2. Having said that, I am always surprised that there are plenty of people who are fine with being on their own, and they don't seem like losers or unpopular people. It is fine at conferences to be by yourself sometimes, as long as you don't do it too much (when the conference is over, you don't want to have missed opportunities).
3. The best time to network is at mealtimes, when you find a space, sit down and munch while listening to people talking about their research. They are pretty much a captive audience and you can get to know them pretty well.
4. Different countries have totally different research dynamics and cultures. Each has its merits and its disadvantages.
5. Amblypygi (an order of arachnids that look terrifying at first but are harmless) are underappreciated powerhouses of sensory perception, neural processing, and cuteness.
6. Jumping spiders have eyes at the end of long tubes, and in translucent species you can see the tubes move around as the spider scans its surroundings.
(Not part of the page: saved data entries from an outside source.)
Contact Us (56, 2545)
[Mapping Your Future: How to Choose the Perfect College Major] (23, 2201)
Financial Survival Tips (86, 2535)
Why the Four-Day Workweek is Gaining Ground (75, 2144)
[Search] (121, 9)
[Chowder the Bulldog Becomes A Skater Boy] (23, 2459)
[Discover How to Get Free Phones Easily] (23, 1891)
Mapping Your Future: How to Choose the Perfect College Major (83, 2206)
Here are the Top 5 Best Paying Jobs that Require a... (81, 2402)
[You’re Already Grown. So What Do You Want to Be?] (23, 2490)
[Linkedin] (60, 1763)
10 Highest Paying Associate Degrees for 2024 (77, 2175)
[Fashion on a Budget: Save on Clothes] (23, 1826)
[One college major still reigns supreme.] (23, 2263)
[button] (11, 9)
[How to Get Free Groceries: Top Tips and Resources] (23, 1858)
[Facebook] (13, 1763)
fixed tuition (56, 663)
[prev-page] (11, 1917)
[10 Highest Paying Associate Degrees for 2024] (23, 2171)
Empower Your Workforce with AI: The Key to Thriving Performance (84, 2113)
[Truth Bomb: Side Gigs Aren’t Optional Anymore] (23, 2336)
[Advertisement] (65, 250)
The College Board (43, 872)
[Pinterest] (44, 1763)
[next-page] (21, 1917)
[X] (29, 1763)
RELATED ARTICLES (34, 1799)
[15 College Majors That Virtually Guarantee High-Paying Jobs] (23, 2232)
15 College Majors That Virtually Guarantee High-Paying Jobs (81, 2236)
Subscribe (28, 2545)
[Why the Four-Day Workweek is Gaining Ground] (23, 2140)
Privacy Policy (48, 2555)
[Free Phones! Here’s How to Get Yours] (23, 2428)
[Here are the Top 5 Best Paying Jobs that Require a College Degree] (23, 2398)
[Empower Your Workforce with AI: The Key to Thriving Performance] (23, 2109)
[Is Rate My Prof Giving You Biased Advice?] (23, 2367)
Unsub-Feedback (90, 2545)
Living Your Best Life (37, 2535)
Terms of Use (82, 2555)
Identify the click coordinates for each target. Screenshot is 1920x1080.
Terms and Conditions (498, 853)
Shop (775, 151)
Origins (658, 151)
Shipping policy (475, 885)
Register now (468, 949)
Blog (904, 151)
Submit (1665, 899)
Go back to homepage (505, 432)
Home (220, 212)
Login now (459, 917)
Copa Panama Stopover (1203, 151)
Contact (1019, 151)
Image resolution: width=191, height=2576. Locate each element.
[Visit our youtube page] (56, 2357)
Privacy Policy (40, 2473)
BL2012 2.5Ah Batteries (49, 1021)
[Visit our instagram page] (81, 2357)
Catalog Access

They only have clear colour vision on a small part of their retina, so they need the ability to move their eyes and focus on different parts of their environment.
7. Sometimes (often, maybe), technology progresses faster than our ability to use or understand it and its outputs.
8. Even analyses using rudimentary techniques, or those which produce inconclusive results, are informative and of some use, so long as their limitations are taken into consideration.
Anyway, I need to get all my thoughts together and get back into thesis mode. Conferences really take it out of a person!